_提示文_:
□ □ □ □

奇跡のごはん

本書は著者自身が大病を患ってから食事療法を通じて、現代医学で治せない病気から奇跡的に回復し、食の大切さを日々伝えるために、日々活動している。病院でもよく「食事療法」を行うところも聞くのだが、実際には「食事療法」だけではなく、「食育」そのものについても本書は言及している。自ら起こした奇跡から、食の大切さと重要性についてを説いた一冊が本書である。

第一章「味気ない病院食」
著者が原因不明の大病を患ったのは16歳、高校1年生野時である。普段通り高校生活を送っていたのだが、風邪のような症状を患い、他にも血尿などが出るようになった。病院を転々として風邪と言われたが、いっこうに治らず、おかしいと思ったときに再度病院に行くと入院することに、検査入院だったのだが、入院自体も長引きようやく出たのが、
「結節性動脈周囲炎(けっせつせいどうみゃくしゅういえん)」
という病気である。これは動脈の血管にコブのようなものができる病気で、現在も確実な治療法は存在せず、難病指定され散る病気である。

第二章「母の食事療法」
治療法はないものの、「食事療法」により病気の進行を遅らせることができるとアドバイスを受け、食事療法がスタートした。本章のタイトルに「母」も含まれているのには理由があり、母自身も持病により、食事療法をするように言われていたためである。そのため母娘の二人三脚で食事療法をする事になった。当然摂取量のコントロールをすることも親子共々やる必要があった。当然調節をするとなると難しい所もあるが、母娘の知恵で乗り切った。

第三章「「食」に関わる仕事へ」
食事療法はずっと続いて行ったが、当然親離れをする時期に入っていった。その中で食事療法の体験から「食」に携わる仕事をしたいと思い、親元を離れ単身福岡へ移住した。

第四章「家メシがつむぐ絆」

□ □ □ □

_表示データ_:
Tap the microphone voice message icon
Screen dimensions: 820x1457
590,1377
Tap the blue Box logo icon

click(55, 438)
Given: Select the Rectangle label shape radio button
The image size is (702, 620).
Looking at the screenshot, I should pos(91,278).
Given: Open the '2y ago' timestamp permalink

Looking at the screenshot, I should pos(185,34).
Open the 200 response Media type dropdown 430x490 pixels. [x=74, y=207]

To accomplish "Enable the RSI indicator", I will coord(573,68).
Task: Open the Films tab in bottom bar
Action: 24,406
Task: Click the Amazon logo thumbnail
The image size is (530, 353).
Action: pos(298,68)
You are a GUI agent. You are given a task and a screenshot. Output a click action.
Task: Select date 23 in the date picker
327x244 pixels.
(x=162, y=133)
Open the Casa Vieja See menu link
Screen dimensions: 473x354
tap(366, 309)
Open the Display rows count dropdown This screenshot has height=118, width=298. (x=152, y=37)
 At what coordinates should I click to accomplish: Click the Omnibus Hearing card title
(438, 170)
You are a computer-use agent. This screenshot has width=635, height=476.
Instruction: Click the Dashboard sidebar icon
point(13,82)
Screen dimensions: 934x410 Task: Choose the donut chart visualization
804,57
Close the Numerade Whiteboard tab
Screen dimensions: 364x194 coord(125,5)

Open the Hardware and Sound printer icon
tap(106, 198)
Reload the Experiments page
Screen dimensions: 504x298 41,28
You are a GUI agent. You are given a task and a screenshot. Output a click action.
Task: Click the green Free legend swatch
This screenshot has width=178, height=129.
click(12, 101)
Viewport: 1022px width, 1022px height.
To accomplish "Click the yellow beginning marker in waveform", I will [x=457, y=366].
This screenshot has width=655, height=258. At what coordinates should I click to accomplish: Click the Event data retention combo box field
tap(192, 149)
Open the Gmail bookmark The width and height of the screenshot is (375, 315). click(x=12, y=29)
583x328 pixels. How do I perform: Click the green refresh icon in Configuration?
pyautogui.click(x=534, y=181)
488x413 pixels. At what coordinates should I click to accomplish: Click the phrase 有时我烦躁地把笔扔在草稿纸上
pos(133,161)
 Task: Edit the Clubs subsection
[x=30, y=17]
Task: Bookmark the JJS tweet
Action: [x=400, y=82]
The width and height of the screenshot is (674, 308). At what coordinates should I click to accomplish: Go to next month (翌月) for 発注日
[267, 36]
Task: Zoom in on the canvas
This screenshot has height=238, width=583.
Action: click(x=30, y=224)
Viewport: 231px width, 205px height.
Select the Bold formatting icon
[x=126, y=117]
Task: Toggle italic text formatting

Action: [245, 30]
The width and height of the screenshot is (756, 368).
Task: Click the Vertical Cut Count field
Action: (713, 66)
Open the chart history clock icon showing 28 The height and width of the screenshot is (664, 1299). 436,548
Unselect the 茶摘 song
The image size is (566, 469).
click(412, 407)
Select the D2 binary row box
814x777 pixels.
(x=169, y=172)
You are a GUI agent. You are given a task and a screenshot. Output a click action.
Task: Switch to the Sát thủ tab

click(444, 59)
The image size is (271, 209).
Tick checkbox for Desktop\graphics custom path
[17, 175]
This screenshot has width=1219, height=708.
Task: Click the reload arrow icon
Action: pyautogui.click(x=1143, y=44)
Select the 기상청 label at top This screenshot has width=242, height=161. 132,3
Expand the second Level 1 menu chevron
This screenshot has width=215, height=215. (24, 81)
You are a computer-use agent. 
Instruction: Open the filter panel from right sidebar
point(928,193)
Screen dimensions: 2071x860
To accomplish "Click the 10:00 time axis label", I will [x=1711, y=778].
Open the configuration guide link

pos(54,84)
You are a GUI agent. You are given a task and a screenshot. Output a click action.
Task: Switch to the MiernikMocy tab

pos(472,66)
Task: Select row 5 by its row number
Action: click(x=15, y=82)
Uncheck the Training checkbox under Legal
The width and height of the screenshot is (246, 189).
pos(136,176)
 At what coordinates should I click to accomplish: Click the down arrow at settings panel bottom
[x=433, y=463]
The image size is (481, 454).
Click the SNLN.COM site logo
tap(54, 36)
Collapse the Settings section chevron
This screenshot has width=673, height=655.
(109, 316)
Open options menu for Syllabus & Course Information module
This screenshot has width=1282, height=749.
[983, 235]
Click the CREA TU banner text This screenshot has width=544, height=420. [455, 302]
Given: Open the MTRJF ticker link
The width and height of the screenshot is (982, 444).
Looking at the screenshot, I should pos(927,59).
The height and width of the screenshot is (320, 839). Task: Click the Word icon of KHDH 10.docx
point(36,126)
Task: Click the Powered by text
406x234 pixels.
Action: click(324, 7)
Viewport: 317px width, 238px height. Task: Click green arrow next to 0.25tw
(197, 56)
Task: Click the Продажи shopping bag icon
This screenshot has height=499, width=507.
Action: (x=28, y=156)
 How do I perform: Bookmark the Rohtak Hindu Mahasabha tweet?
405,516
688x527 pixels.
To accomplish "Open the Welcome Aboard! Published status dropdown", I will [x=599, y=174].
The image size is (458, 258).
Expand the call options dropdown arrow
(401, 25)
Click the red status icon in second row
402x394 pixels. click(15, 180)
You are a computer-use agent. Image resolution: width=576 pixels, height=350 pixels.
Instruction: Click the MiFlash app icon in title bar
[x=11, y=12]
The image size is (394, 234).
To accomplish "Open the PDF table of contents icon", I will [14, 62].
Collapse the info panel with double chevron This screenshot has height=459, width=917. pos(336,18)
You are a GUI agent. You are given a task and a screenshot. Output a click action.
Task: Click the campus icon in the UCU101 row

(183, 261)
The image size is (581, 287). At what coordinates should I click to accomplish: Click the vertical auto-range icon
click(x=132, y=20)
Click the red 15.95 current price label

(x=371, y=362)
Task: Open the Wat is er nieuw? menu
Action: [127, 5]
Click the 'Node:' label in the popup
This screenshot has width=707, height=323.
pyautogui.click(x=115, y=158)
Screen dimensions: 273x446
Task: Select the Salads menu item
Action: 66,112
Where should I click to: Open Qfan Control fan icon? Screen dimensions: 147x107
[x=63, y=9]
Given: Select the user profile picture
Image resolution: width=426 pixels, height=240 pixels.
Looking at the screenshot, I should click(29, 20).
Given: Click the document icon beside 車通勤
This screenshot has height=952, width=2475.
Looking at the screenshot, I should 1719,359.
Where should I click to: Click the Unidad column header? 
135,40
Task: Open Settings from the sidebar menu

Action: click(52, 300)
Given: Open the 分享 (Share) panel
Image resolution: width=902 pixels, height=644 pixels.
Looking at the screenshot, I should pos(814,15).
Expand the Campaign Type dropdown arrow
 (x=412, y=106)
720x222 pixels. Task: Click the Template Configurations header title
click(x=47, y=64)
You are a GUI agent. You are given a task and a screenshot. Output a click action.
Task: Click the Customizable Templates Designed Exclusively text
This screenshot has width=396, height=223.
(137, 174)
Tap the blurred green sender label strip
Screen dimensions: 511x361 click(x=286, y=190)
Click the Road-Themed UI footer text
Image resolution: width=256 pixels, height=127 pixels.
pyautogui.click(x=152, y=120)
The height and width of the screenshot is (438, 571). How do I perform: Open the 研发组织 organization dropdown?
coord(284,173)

□ □ □ □

_取り組む課題_:
- A) 『奇跡のごはん』を紹介する提示文によると、著者が原因不明の大病を患ったのは何歳のときですか。
- B) 『奇跡のごはん』を紹介する提示文を、途切れたところから書き続けなさい。

_課題の解答_:
- A) 16歳のときです。

- B)
食事療法自体は16歳から7年半にわたって行われ、病気を克服した。福岡で独立して食の仕事に携わったのは著者が23の時の事である。独立後はカフェなどで働きながらも「家メシ」づくりに勤しんだ。家メシを作りつつも新しいレシピを考案し、同僚に食べさせたりもしたのだという。そうしたことによって様々な絆をつくることができた。しかも大病を患ったときの食事療法で社会復帰したことが記事になり、本になる事ができたことにより、仕事ばかりでは無く、本当にやりたかった食にまつわる仕事もつけるようになった。

第五章「「料理」から「ごはん」への階段」
料理修業に励み、様々なごはんをつくっていきながらも、一つの「恋」に巡り会うことができた。その恋は、紆余曲折はあったものの、結婚にまで至ったという。その紆余曲折の中で様々なレシピを生み出していったのだが、本章ではそのレシピを余すところなく紹介している。

第六章「ごはんでつくる愛がある」
結婚してからも病に悩まされた著者だが、これまでの人生は「食」だけではなく、「食」を通じて人と繋がっていった事を思い出していた。本章のタイトルにもあるとおり、「ごはん」から作る事のできた「愛」も育まれ、人の輪となり、そして大病も克服することができたのだから。

著者は今もなお病と闘いながらも、新しいレシピをつくり、食や食育の重要性を説く講演を行っている。食を通じて命が救われ、病を乗り越え、人の輪を作り、愛も育むことができたその著者の姿は今日もまた、人から人へと伝わっていく。